As the requirements for maximum isolation at the Perm political camps did not allow prisoners to spend any time outside the camp territories, they had to work exclusively inside the camp perimeters. In the first months there were considerable problems in both camps in organizing work for the prisoners, but soon a solution was found when the camps received a contract for production work from industrial companies.

At the Perm-35 camp, the former sewing factory of the colony for underage offenders was re-equipped for sewing canvas bags to hold tools and spare parts for power saws manufactured at the Dzerzhinsky factory in Perm, and knitting netted bags for holding vegetables. In Perm-36, the workshops were equipped for manufacturing electronic components for irons manufactured by the Lysvensky turbine-generator factor. The majority of prisoners were employed at these workshops.

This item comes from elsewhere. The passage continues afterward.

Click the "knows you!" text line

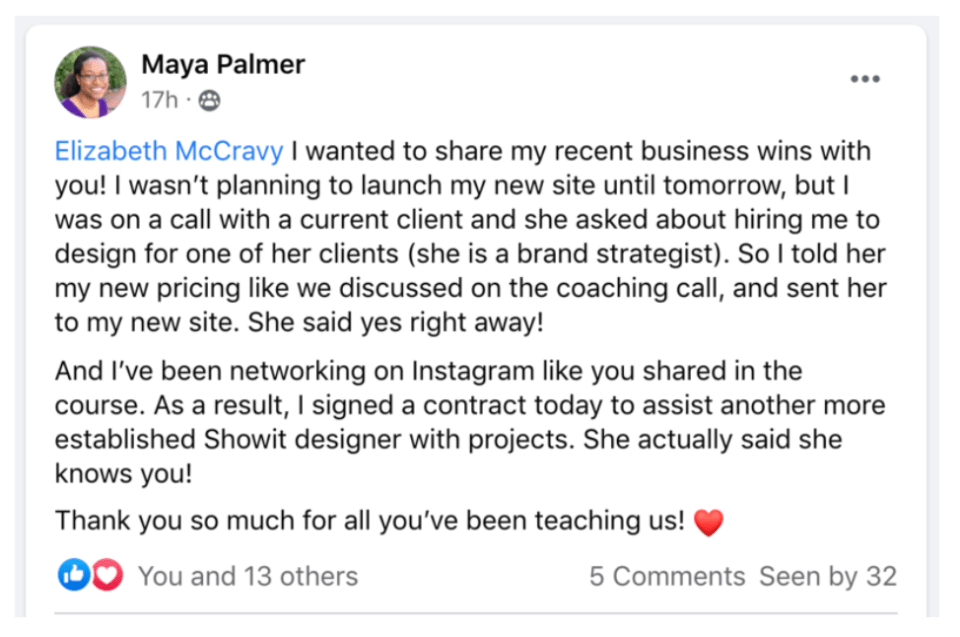(123, 474)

Production workshops at the Perm-36 camp. 1994, before restoration

Production workshops at the Perm-36 camp. 1994, before restoration

The manufacture of components for irons consisted of several operations for producing thermal electric heaters, contact panels and assembly of all components of the electrical circuit, which included the following steps: winding heating coils, placing the spirals and sand in copper tubes; packing the contents into tubes on the vibration bench; shaping the thermal electric heaters on the press; cutting contact panels out of the laminate, placing copper contacts in them; cutting screw threads in contacts; cutting metal components for the lightbulb; winding the resistance wire for the lightbulb; assembling all elements of the contact panel; final assembly of all components in a single chain, which was then delivered to the factory. In their memoirs, former prisoners wrote about how torturous this routine work was.

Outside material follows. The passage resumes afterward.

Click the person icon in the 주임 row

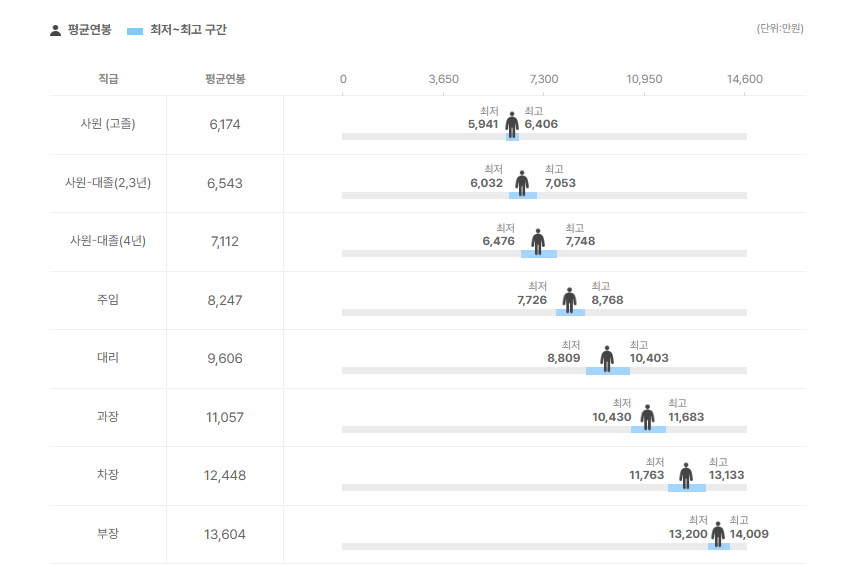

Prisoner’s workplace at the Perm-36 workshops

Crates with contact panels at the museum exhibition

Contact panels for the iron electrical circuit

Iron manufactured by the Lysvensky turbogenerator factory

The production norms were exactly the same as they were at the factory itself, but prisoners rarely fulfilled them completely. Sometimes this was for physiological reasons – for example, not everyone could cut a screw of 3 millimeters in diameter or screw components and contacts with 3- millimeter bolts to panels, without special equipment and in a poorly lit room. But mainly it was because the work went against their principles. “We didn’t resist the Soviet regime to do this.” They usually only produced enough to avoid being punished “for non-fulfillment of the norm” by being placed in the punishment cell.

The sawmill of the Perm-36 camp

Besides manufacturing iron parts, several other metalworking and lathing works were carried out on commissions from companies, there was heavy labor at the sawmill and at the camp boiler room, work on repairing camp buildings, plowing the boundary strip and repairing camp fences. The last two tasks were primarily carried out by prisoners sentenced on charges of collaborationism and espionage, as political prisoners faithfully observed the old maxim: “a prisoner does not build his own prison”. Rather than doing this, they were prepared to go on hunger strikes, be put in the punishment cell and even face death.

Smithy of the Perm-36 camp. 1994

In ordinary camp settlements there was always a great deal of work outside the camp zones, traditionally done by prisoners: repairs, new construction, auxiliary work etc. As political prisoners were not permitted outside the perimeter, every political camp had a so-called “small zone” for this purpose with ordinary criminals, some of whom were brought in specially. But the political prisoners never came into contact with them.